DIRECTIONS FOR THIS TASK>
Pull out the lines from the start of the records through the line containing "center [53, 56].", including that line, and reproduce them word for word. Leave the pictures out of your answer.

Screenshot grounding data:
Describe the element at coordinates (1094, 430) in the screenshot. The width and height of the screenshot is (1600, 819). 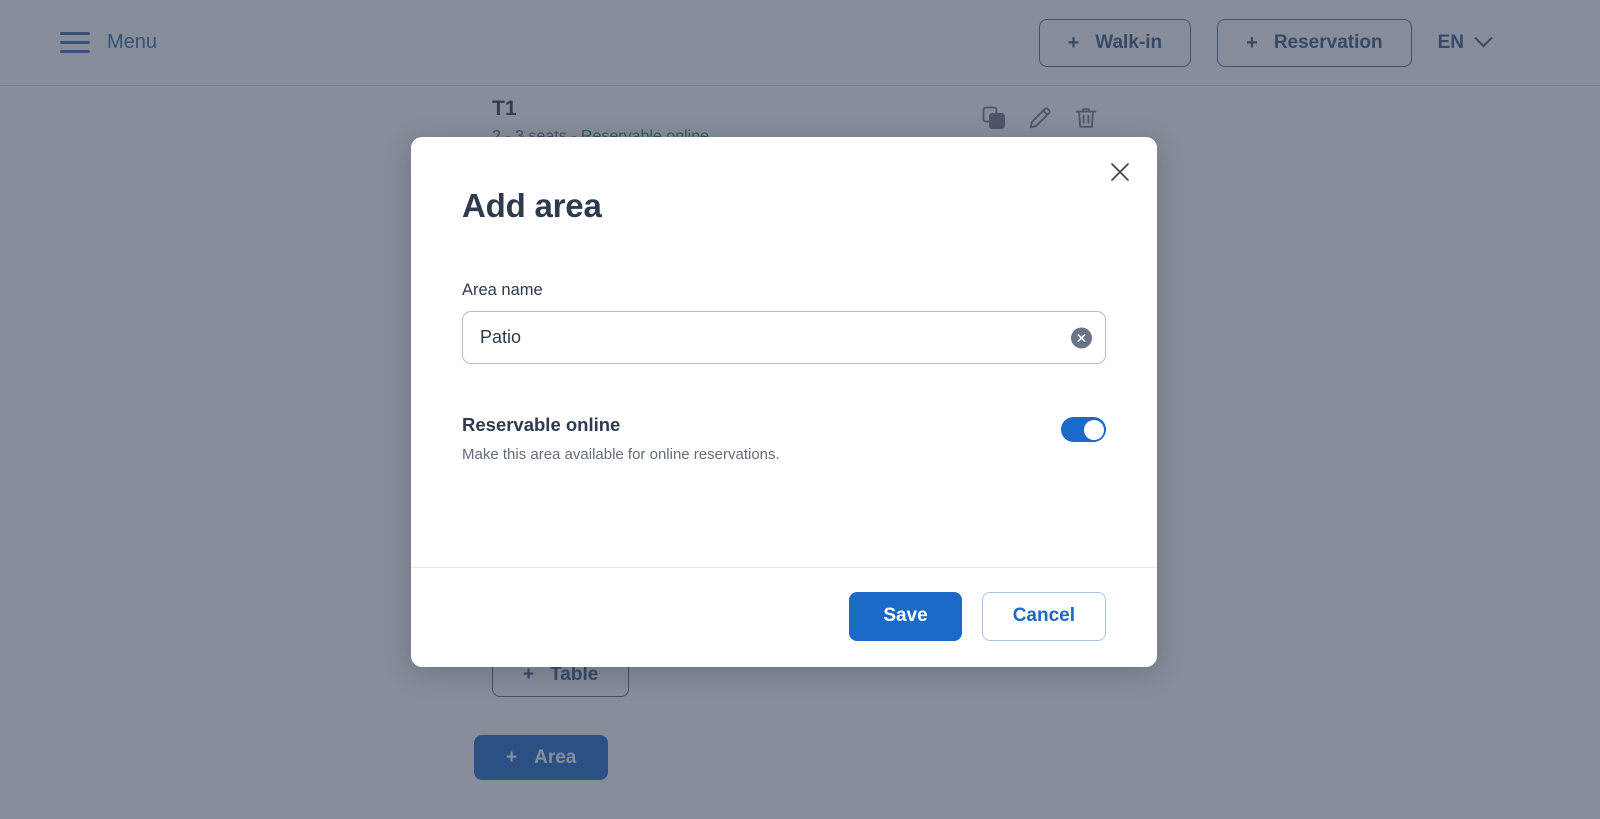
I see `toggle-knob` at that location.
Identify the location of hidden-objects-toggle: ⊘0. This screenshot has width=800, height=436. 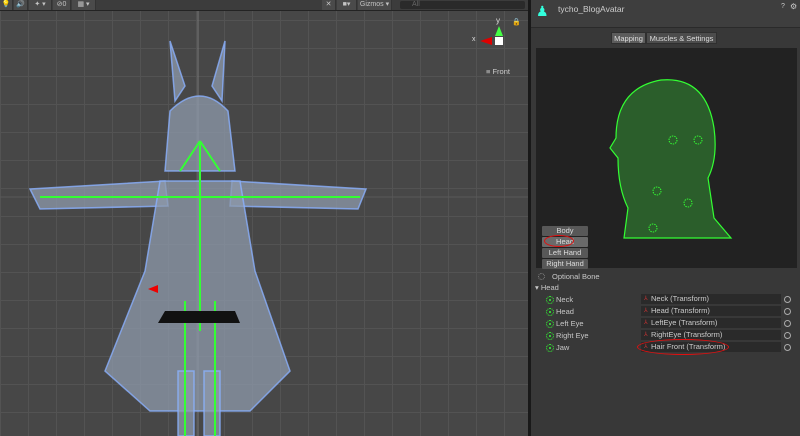
(62, 5).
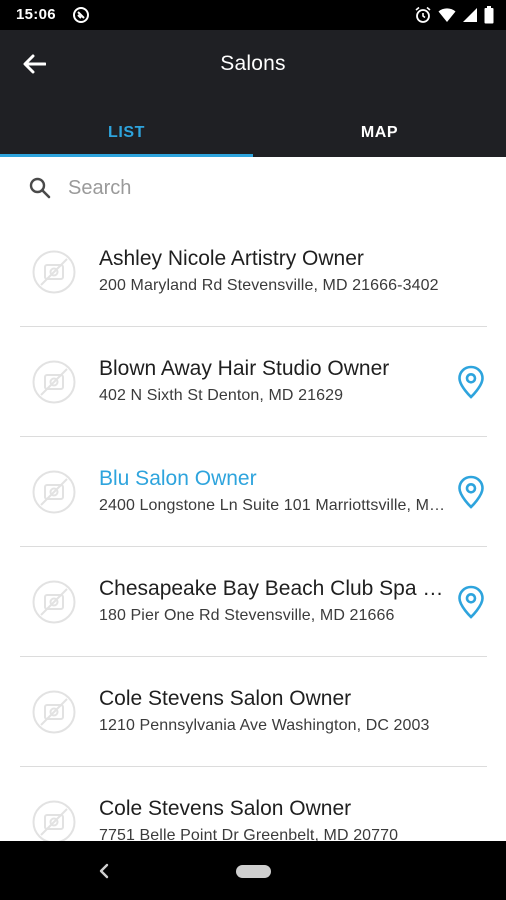  I want to click on alarm-icon, so click(423, 15).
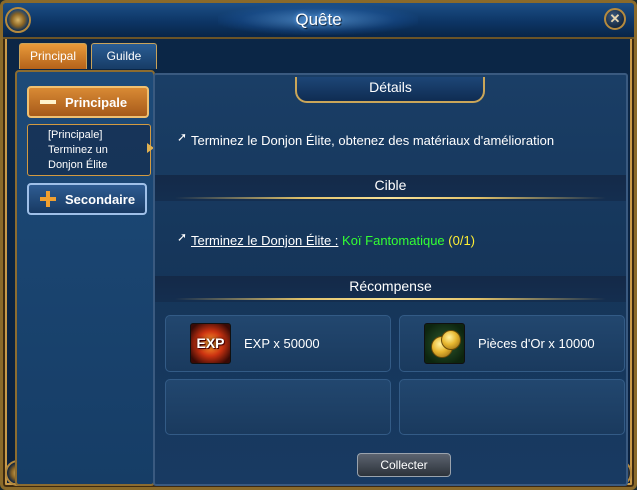 The image size is (637, 490). What do you see at coordinates (53, 56) in the screenshot?
I see `tab-principal: Principal` at bounding box center [53, 56].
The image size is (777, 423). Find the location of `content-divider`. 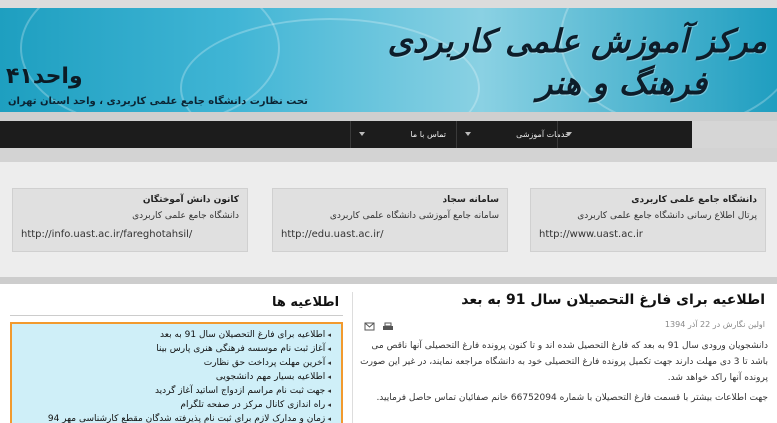

content-divider is located at coordinates (388, 280).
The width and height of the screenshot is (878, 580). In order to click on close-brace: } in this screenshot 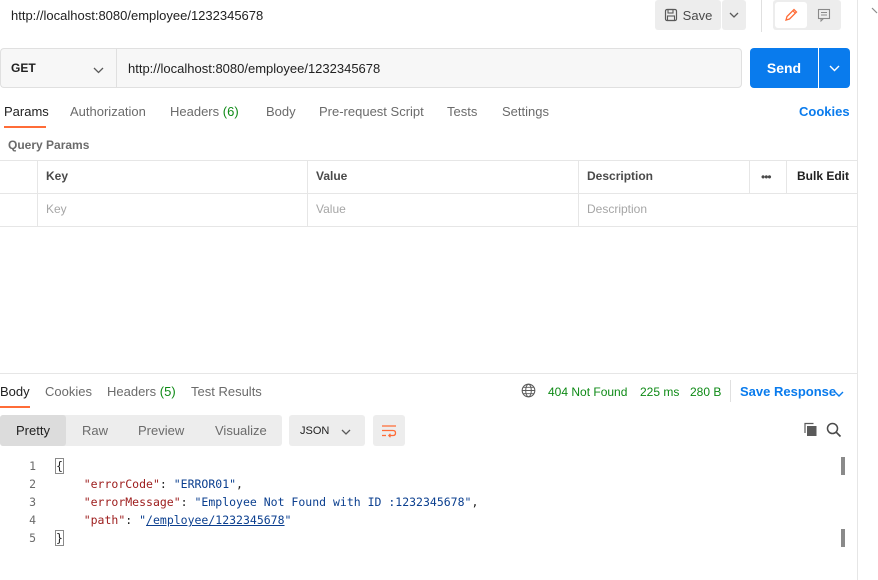, I will do `click(60, 538)`.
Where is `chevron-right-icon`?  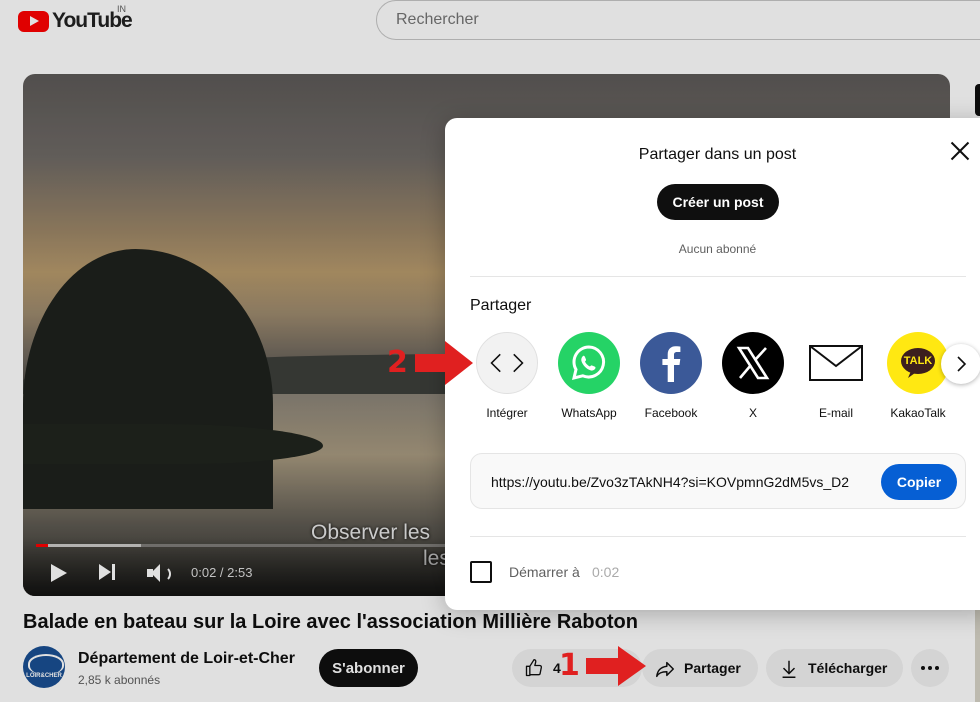
chevron-right-icon is located at coordinates (962, 364).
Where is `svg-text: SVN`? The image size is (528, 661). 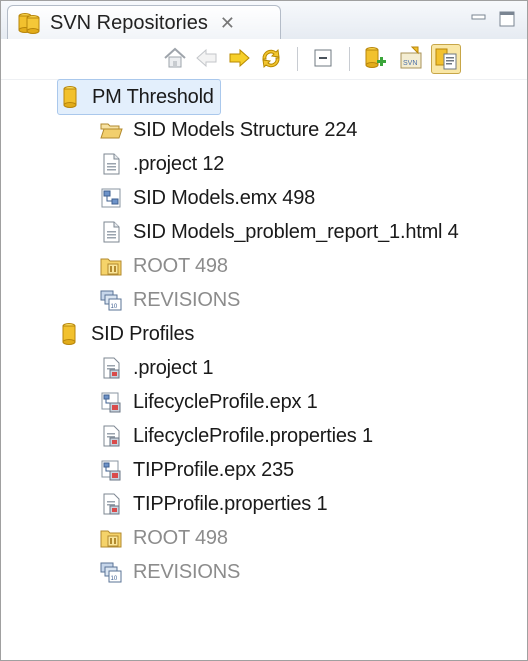 svg-text: SVN is located at coordinates (410, 64).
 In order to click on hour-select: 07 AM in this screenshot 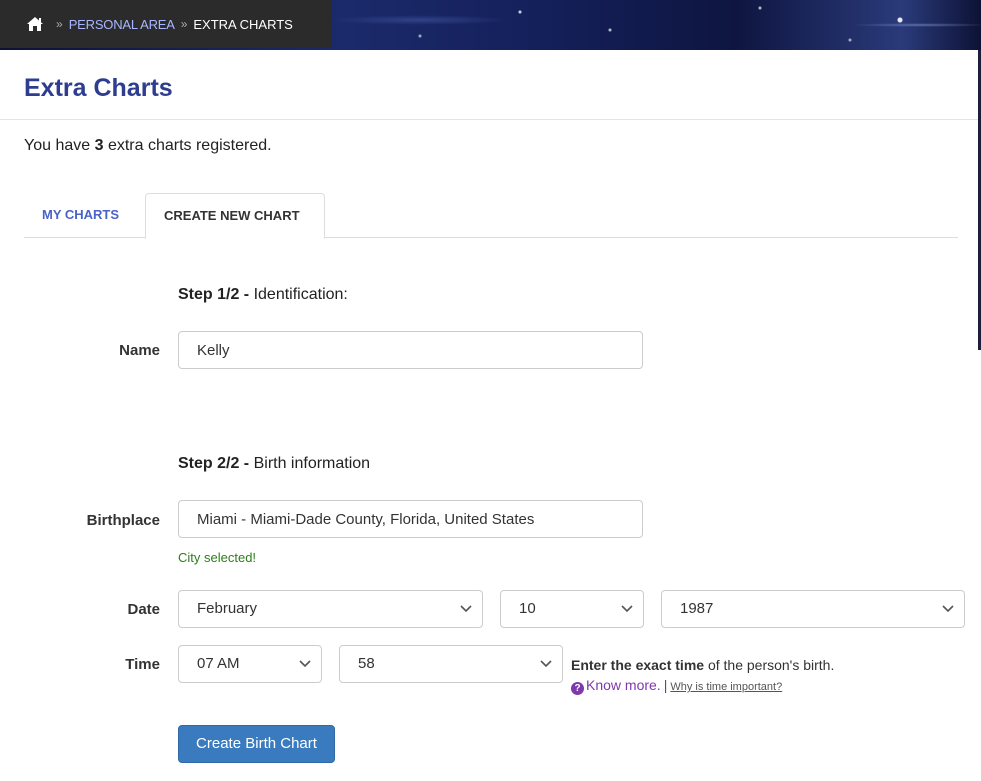, I will do `click(250, 664)`.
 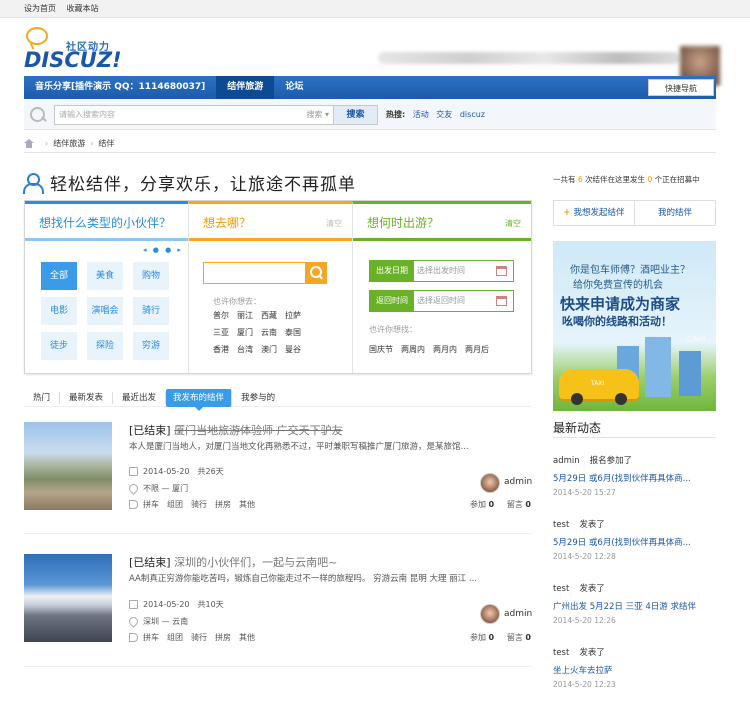 What do you see at coordinates (249, 350) in the screenshot?
I see `place-link: 台湾` at bounding box center [249, 350].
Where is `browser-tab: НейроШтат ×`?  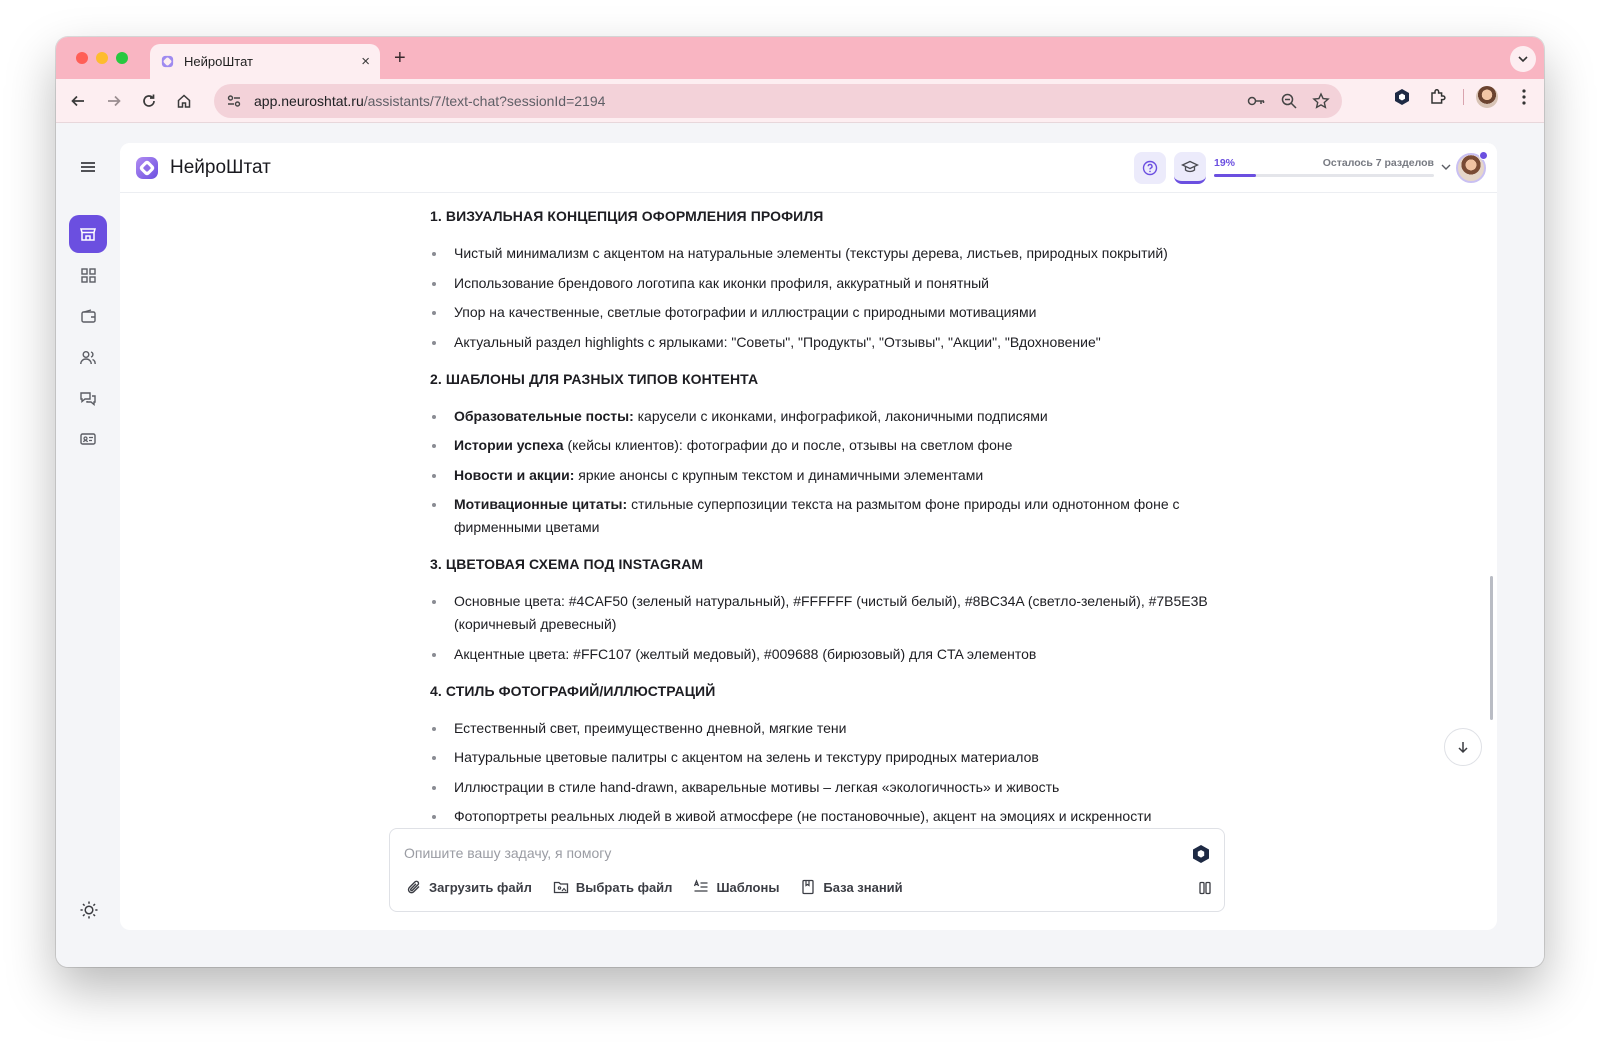 browser-tab: НейроШтат × is located at coordinates (265, 62).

SOLUTION>
Describe the element at coordinates (1094, 430) in the screenshot. The width and height of the screenshot is (1600, 819). 
I see `toggle-knob` at that location.
Identify the location of hidden-objects-toggle: ⊘0. This screenshot has width=800, height=436. 
(62, 5).
  I want to click on alarm-icon, so click(423, 15).
 The image size is (637, 490). What do you see at coordinates (53, 56) in the screenshot?
I see `tab-principal: Principal` at bounding box center [53, 56].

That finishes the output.